EXERCISE MATERIAL Block Start
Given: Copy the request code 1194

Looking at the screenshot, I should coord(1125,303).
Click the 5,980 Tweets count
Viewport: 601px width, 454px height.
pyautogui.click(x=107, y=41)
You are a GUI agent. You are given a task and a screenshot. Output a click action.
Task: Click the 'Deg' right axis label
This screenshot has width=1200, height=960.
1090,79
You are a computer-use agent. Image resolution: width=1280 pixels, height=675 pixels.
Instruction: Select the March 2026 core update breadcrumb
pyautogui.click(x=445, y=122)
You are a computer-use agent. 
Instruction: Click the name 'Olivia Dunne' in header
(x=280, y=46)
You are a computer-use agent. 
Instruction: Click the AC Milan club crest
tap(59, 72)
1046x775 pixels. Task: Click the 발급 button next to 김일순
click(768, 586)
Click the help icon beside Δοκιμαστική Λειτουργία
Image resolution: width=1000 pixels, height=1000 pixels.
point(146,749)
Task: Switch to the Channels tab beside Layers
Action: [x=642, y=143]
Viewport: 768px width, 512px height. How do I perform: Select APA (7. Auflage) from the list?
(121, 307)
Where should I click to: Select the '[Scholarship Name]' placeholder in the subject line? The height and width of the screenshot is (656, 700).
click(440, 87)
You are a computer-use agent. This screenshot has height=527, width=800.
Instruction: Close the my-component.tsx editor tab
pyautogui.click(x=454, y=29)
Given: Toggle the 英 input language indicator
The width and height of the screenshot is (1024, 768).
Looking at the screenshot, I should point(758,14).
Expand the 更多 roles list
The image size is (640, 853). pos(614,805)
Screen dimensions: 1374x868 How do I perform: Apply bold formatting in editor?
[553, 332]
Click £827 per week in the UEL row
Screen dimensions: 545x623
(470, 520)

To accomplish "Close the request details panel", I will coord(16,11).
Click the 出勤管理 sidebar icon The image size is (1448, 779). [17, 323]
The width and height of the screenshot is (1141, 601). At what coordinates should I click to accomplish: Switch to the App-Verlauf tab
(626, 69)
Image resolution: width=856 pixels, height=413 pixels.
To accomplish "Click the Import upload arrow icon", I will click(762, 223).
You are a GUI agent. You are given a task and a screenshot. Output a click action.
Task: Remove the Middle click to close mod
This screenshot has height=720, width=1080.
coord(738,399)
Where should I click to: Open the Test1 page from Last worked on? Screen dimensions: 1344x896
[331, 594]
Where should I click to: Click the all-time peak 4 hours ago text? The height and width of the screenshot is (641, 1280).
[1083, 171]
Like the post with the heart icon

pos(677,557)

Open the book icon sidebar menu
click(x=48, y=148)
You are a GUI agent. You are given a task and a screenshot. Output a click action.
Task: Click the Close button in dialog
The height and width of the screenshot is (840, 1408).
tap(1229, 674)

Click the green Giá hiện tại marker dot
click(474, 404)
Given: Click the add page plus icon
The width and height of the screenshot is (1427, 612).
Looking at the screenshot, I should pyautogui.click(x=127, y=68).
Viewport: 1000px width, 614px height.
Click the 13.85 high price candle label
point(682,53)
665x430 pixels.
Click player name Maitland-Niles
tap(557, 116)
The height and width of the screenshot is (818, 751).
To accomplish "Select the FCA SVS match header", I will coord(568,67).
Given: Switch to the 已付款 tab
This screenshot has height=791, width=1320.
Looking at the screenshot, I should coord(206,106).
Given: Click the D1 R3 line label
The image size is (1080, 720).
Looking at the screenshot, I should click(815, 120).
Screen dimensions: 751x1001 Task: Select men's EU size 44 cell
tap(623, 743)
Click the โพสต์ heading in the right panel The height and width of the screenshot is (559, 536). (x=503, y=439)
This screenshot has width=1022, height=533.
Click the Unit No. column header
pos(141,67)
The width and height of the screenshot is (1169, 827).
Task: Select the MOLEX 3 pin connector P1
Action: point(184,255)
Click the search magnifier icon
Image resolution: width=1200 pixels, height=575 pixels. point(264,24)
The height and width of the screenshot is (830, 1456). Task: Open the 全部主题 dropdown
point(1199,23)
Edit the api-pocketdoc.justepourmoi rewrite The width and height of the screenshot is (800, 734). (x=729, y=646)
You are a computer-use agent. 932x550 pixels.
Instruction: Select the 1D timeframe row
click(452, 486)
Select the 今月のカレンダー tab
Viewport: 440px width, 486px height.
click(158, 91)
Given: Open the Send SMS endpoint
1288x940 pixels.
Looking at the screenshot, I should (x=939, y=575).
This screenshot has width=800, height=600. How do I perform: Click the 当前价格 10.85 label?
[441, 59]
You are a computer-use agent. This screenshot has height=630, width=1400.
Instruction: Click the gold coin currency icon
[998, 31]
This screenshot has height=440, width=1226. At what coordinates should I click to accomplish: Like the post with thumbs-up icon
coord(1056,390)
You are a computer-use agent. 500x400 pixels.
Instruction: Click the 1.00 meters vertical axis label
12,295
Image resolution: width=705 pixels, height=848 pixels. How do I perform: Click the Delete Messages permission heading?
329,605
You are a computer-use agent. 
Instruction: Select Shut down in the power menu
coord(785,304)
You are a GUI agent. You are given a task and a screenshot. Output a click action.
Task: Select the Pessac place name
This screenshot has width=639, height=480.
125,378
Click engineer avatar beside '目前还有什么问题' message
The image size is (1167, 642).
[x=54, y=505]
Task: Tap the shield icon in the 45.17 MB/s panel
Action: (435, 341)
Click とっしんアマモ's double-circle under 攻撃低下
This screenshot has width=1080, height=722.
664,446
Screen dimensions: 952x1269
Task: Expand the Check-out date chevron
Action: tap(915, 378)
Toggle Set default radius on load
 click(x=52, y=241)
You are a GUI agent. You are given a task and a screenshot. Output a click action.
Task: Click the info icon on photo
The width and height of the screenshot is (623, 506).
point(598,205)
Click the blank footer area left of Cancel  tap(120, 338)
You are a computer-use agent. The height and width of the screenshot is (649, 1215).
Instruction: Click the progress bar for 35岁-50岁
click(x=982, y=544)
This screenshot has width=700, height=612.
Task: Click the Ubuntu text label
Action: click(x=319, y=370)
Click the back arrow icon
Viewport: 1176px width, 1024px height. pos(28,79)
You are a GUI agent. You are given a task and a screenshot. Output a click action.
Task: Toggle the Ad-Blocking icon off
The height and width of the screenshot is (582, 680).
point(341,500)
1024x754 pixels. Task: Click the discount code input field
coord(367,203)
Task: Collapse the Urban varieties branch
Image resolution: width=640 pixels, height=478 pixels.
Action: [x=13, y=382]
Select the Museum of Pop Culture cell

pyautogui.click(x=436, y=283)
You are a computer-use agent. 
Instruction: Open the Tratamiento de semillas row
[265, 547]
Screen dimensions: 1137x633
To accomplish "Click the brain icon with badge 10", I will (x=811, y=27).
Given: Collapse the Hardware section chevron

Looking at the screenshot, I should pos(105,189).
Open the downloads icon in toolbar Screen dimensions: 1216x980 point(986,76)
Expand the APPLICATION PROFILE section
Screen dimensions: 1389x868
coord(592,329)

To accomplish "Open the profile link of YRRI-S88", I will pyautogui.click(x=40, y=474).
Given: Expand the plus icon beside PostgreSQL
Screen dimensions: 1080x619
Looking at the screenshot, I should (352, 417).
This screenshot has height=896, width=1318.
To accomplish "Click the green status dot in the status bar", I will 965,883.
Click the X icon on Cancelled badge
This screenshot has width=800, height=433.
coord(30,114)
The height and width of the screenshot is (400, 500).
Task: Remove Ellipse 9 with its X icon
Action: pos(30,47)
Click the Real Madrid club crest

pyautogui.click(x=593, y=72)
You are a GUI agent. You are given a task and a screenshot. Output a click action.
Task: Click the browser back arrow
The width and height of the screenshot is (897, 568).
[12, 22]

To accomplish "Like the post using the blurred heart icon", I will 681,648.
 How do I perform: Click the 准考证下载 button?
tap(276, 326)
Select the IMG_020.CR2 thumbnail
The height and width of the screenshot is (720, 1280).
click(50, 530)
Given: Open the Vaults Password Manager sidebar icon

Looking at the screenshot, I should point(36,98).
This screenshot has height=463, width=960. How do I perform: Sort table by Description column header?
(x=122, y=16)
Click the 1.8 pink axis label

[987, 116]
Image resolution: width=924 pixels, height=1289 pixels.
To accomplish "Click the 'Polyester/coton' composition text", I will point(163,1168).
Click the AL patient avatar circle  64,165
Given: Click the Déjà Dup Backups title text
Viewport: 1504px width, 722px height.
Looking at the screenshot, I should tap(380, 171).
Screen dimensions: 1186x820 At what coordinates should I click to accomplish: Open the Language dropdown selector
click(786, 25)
EXERCISE MATERIAL Block End
## PROBLEM
Locate the lines above that contain "plus" and copy them.

## EXERCISE OUTPUT
Given: Click the add page plus icon
Given: Expand the plus icon beside PostgreSQL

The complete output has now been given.